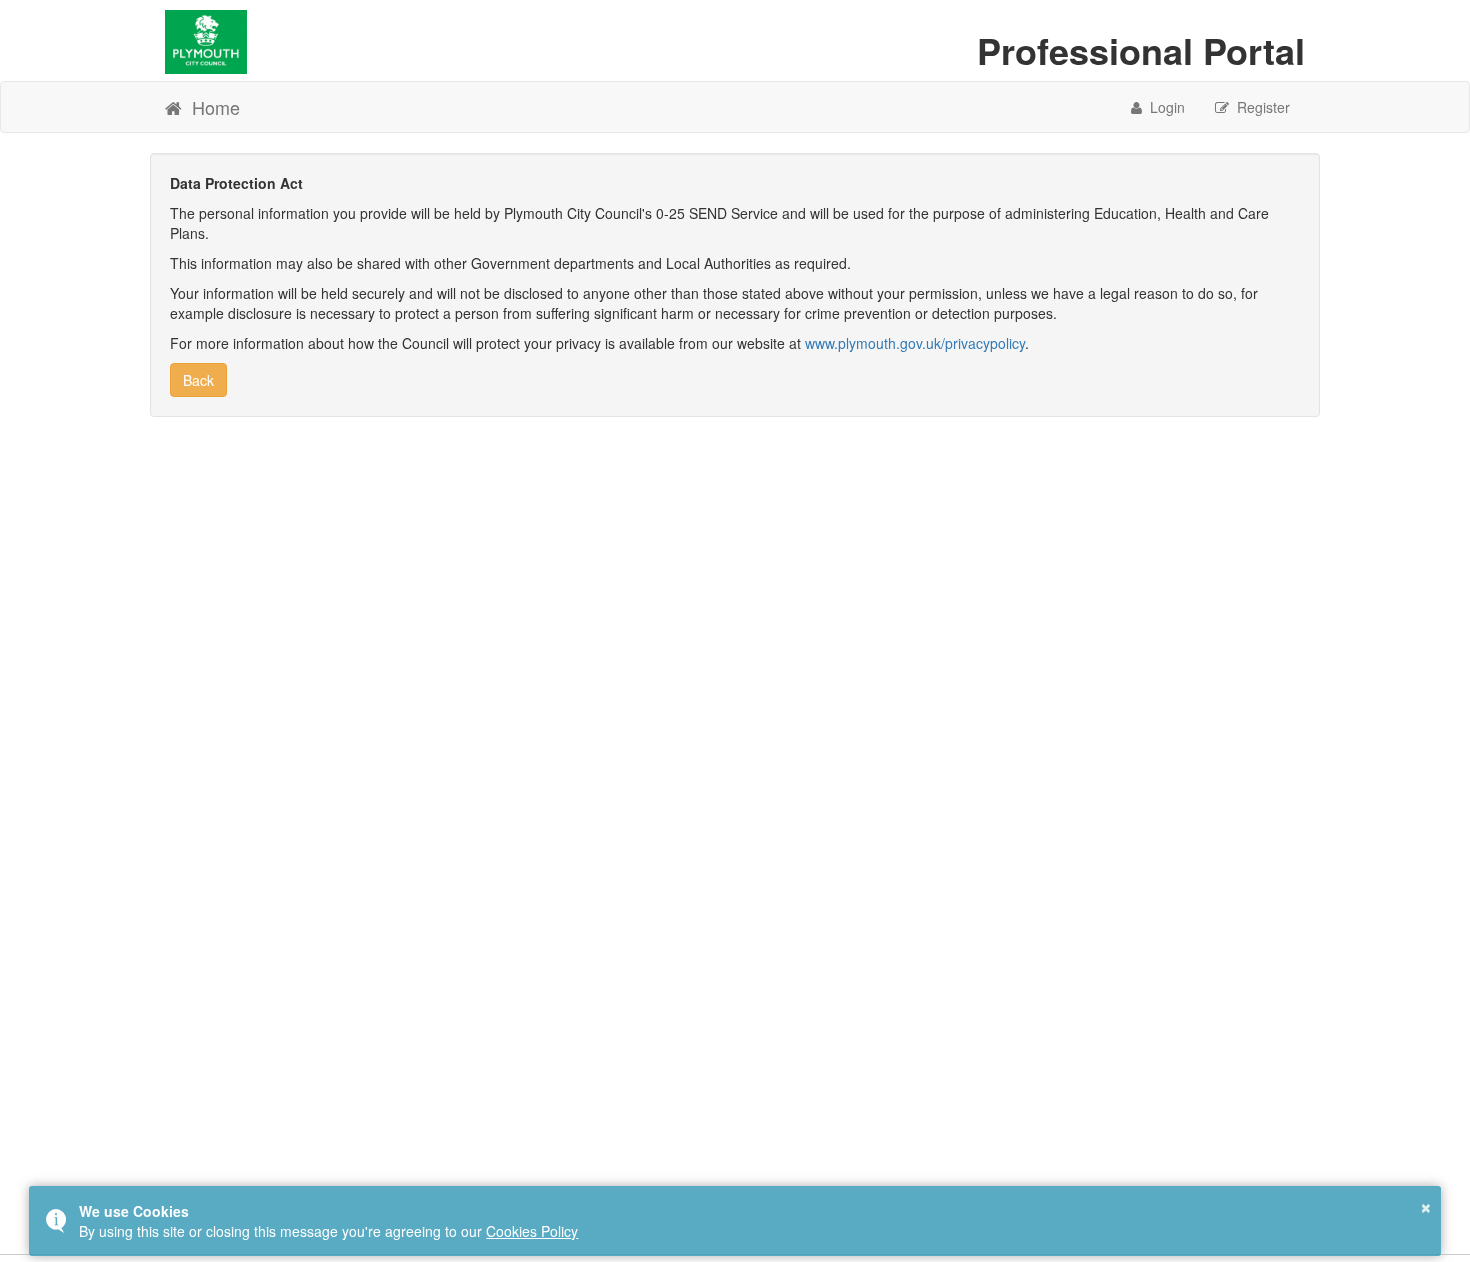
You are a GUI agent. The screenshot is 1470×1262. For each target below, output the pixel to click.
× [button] (1426, 1205)
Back (198, 380)
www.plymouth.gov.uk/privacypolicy (915, 343)
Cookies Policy (532, 1231)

○ ○ ○ ○

Required work – Return each record as written, minus its images.

Written reply –
You are a GUI agent. The screenshot is 1470×1262. For each target below, output the pixel to click.
× [button] (1426, 1205)
Back (198, 380)
www.plymouth.gov.uk/privacypolicy (915, 343)
Cookies Policy (532, 1231)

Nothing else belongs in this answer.